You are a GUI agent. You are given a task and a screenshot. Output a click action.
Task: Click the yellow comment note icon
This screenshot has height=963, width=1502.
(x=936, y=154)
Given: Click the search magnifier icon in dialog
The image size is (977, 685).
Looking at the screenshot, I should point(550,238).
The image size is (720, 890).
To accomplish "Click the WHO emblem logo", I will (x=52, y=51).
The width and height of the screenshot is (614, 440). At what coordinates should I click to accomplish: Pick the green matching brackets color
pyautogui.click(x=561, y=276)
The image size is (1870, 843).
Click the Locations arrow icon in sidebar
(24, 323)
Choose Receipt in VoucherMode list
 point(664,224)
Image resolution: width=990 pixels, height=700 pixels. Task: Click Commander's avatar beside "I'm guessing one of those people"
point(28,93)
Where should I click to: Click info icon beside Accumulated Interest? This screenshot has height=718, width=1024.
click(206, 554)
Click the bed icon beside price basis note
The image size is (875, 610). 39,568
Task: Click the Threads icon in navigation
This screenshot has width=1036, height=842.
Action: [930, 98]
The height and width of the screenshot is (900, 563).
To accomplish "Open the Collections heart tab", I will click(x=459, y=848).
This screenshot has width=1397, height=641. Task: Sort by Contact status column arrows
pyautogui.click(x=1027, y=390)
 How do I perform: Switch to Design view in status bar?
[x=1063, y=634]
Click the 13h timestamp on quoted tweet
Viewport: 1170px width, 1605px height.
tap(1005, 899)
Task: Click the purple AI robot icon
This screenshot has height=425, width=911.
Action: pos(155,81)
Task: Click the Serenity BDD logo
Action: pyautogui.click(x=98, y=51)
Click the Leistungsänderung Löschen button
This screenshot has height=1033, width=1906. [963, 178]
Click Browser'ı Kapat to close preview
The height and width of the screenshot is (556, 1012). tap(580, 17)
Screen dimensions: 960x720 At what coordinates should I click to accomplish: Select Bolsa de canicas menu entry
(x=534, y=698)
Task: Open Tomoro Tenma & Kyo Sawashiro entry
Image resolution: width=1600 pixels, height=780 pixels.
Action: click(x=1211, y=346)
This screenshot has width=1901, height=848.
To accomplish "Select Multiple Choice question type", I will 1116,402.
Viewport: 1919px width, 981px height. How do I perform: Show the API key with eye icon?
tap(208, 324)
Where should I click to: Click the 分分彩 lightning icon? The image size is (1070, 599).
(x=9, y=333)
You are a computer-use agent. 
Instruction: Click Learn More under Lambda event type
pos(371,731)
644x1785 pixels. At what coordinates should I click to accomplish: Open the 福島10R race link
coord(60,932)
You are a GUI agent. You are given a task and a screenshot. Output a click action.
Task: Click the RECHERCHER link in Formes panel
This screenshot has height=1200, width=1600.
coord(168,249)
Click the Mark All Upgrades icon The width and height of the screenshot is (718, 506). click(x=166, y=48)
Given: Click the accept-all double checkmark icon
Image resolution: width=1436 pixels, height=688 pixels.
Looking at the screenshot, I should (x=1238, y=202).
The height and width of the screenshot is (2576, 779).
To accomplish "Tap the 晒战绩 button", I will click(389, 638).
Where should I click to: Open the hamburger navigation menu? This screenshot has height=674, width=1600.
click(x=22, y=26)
═══
- [Required work]:
Set down each record above without changing a single word.

- [Solution to the problem]:
You are a GUI agent. You are given a task and a screenshot. Output a click action.
Task: Click the yellow comment note icon
This screenshot has height=963, width=1502.
(x=936, y=154)
Given: Click the search magnifier icon in dialog
The image size is (977, 685).
Looking at the screenshot, I should point(550,238).
The image size is (720, 890).
To accomplish "Click the WHO emblem logo", I will (x=52, y=51).
The width and height of the screenshot is (614, 440). At what coordinates should I click to accomplish: Pick the green matching brackets color
pyautogui.click(x=561, y=276)
The image size is (1870, 843).
Click the Locations arrow icon in sidebar
(24, 323)
Choose Receipt in VoucherMode list
 point(664,224)
Image resolution: width=990 pixels, height=700 pixels. Task: Click Commander's avatar beside "I'm guessing one of those people"
point(28,93)
Where should I click to: Click info icon beside Accumulated Interest? This screenshot has height=718, width=1024.
click(206, 554)
Click the bed icon beside price basis note
The image size is (875, 610). 39,568
Task: Click the Threads icon in navigation
This screenshot has width=1036, height=842.
Action: [930, 98]
The height and width of the screenshot is (900, 563).
To accomplish "Open the Collections heart tab", I will click(x=459, y=848).
This screenshot has width=1397, height=641. Task: Sort by Contact status column arrows
pyautogui.click(x=1027, y=390)
 How do I perform: Switch to Design view in status bar?
[x=1063, y=634]
Click the 13h timestamp on quoted tweet
Viewport: 1170px width, 1605px height.
tap(1005, 899)
Task: Click the purple AI robot icon
This screenshot has height=425, width=911.
Action: pos(155,81)
Task: Click the Serenity BDD logo
Action: pyautogui.click(x=98, y=51)
Click the Leistungsänderung Löschen button
This screenshot has height=1033, width=1906. [963, 178]
Click Browser'ı Kapat to close preview
The height and width of the screenshot is (556, 1012). tap(580, 17)
Screen dimensions: 960x720 At what coordinates should I click to accomplish: Select Bolsa de canicas menu entry
(x=534, y=698)
Task: Open Tomoro Tenma & Kyo Sawashiro entry
Image resolution: width=1600 pixels, height=780 pixels.
Action: click(x=1211, y=346)
This screenshot has width=1901, height=848.
To accomplish "Select Multiple Choice question type", I will 1116,402.
Viewport: 1919px width, 981px height. How do I perform: Show the API key with eye icon?
tap(208, 324)
Where should I click to: Click the 分分彩 lightning icon? The image size is (1070, 599).
(x=9, y=333)
You are a computer-use agent. 
Instruction: Click Learn More under Lambda event type
pos(371,731)
644x1785 pixels. At what coordinates should I click to accomplish: Open the 福島10R race link
coord(60,932)
You are a GUI agent. You are given a task and a screenshot. Output a click action.
Task: Click the RECHERCHER link in Formes panel
This screenshot has height=1200, width=1600.
coord(168,249)
Click the Mark All Upgrades icon The width and height of the screenshot is (718, 506). click(x=166, y=48)
Given: Click the accept-all double checkmark icon
Image resolution: width=1436 pixels, height=688 pixels.
Looking at the screenshot, I should (x=1238, y=202).
The height and width of the screenshot is (2576, 779).
To accomplish "Tap the 晒战绩 button", I will click(389, 638).
Where should I click to: Open the hamburger navigation menu? This screenshot has height=674, width=1600.
click(x=22, y=26)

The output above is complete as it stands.